> EXERCISE MATERIALS:
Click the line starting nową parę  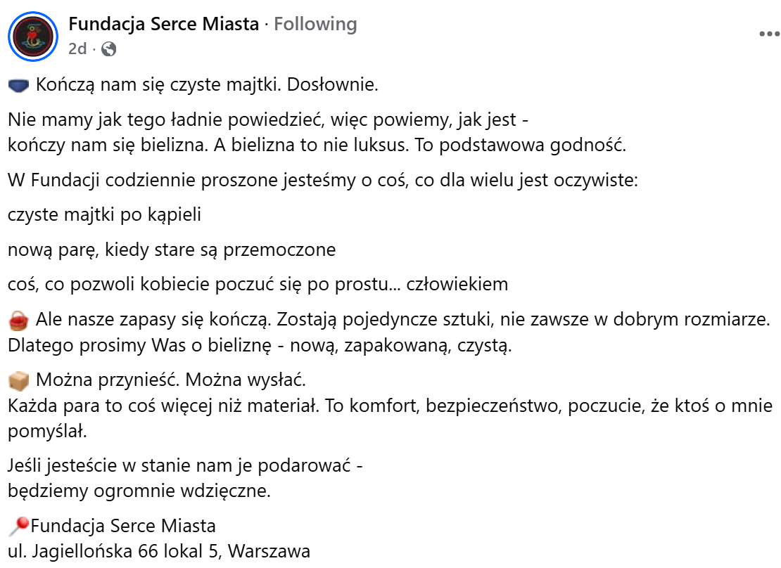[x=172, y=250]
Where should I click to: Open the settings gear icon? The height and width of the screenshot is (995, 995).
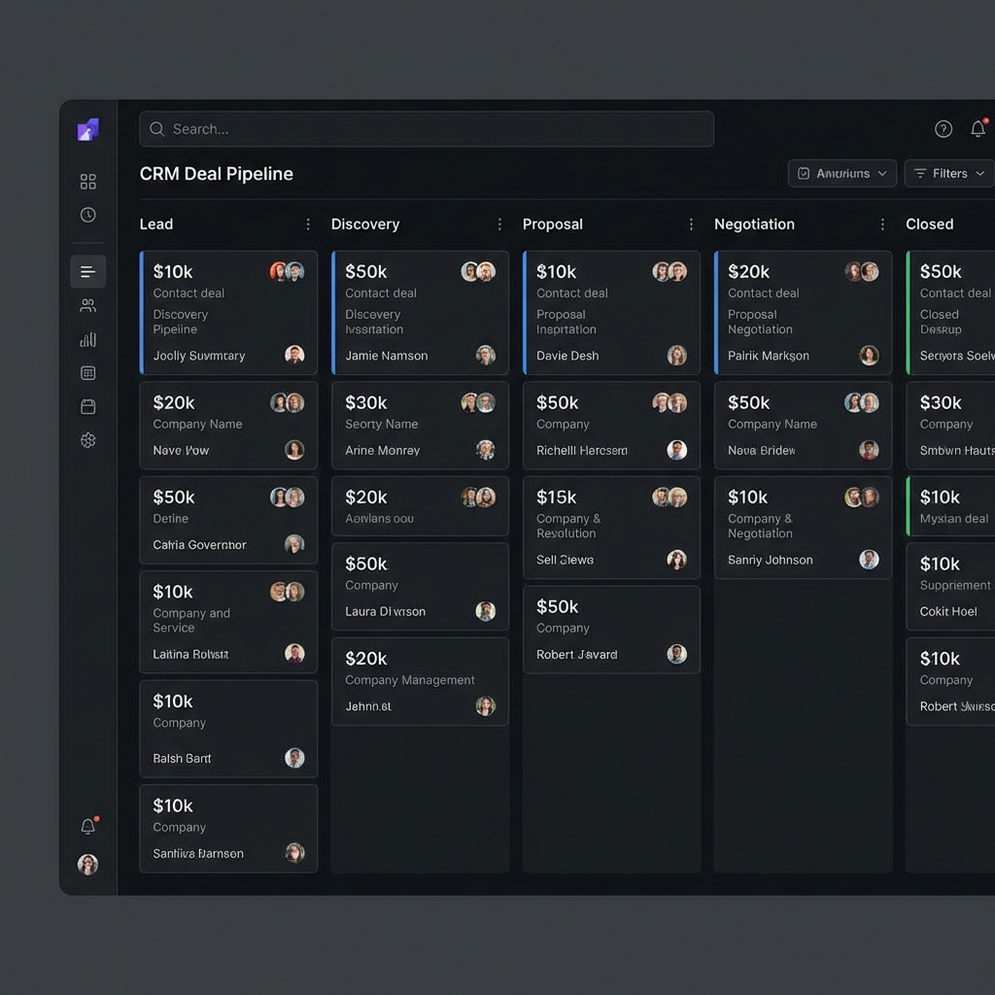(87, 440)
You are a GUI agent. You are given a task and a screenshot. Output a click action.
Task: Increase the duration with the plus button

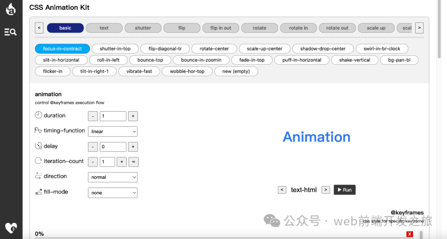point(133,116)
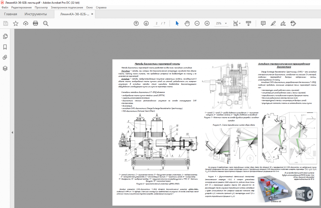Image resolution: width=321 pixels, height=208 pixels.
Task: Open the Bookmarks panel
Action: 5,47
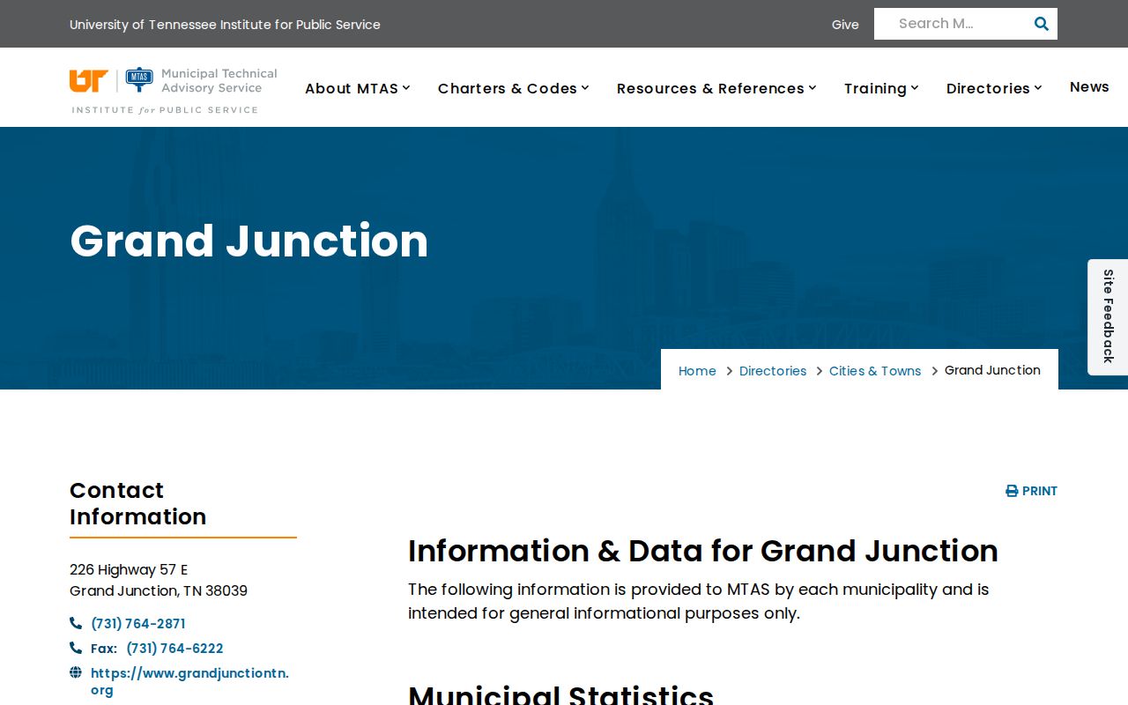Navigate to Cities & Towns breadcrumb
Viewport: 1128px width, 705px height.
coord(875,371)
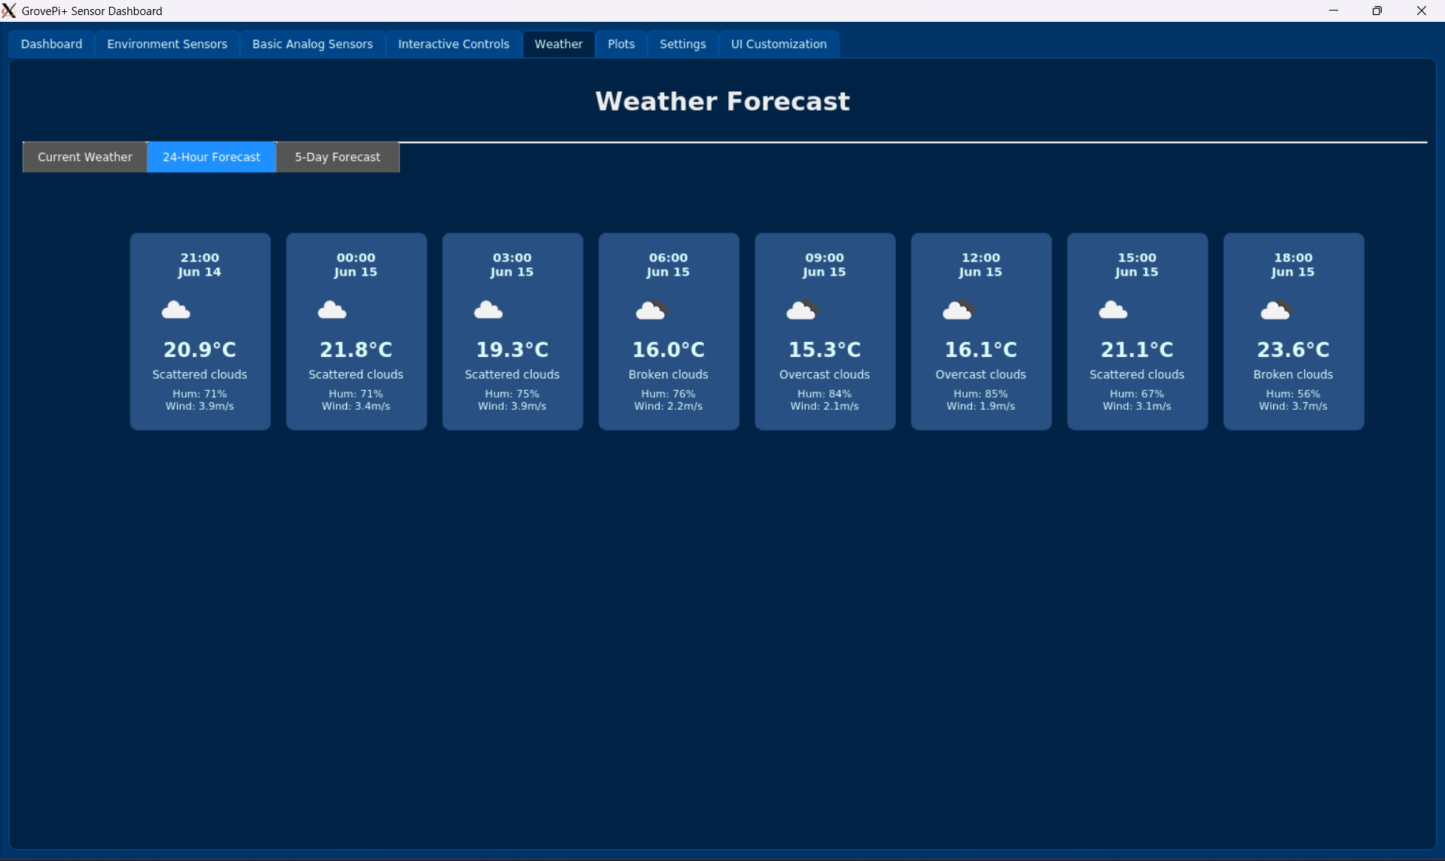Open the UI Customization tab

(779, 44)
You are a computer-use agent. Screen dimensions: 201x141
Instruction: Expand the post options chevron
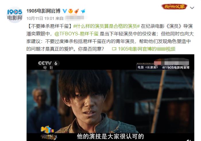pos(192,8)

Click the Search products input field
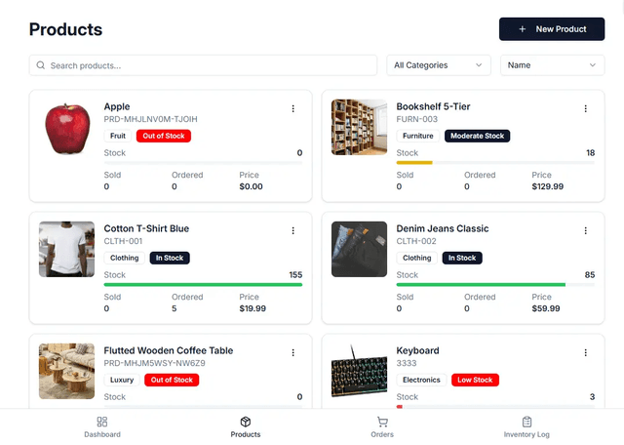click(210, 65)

> EXERCISE:
The lines from the one with "Where should I" to the end of the data above should be retyped exactly, both ends included, and pictures are to be left out.

> WRITTEN SOLUTION:
Where should I click to: Open the settings gear icon? The height and width of the screenshot is (995, 995).
(87, 440)
You are a GUI agent. You are given a task and a screenshot. Output a click action.
Task: Increase the duration with the plus button

point(133,116)
Image resolution: width=321 pixels, height=208 pixels.
Task: Open the Bookmarks panel
Action: 5,47
Navigate to Cities & Towns breadcrumb
Viewport: 1128px width, 705px height.
coord(875,371)
Open the UI Customization tab

(779, 44)
You are a computer-use agent. Screen dimensions: 201x141
Instruction: Expand the post options chevron
pos(192,8)

Click the Search products input field
click(210, 65)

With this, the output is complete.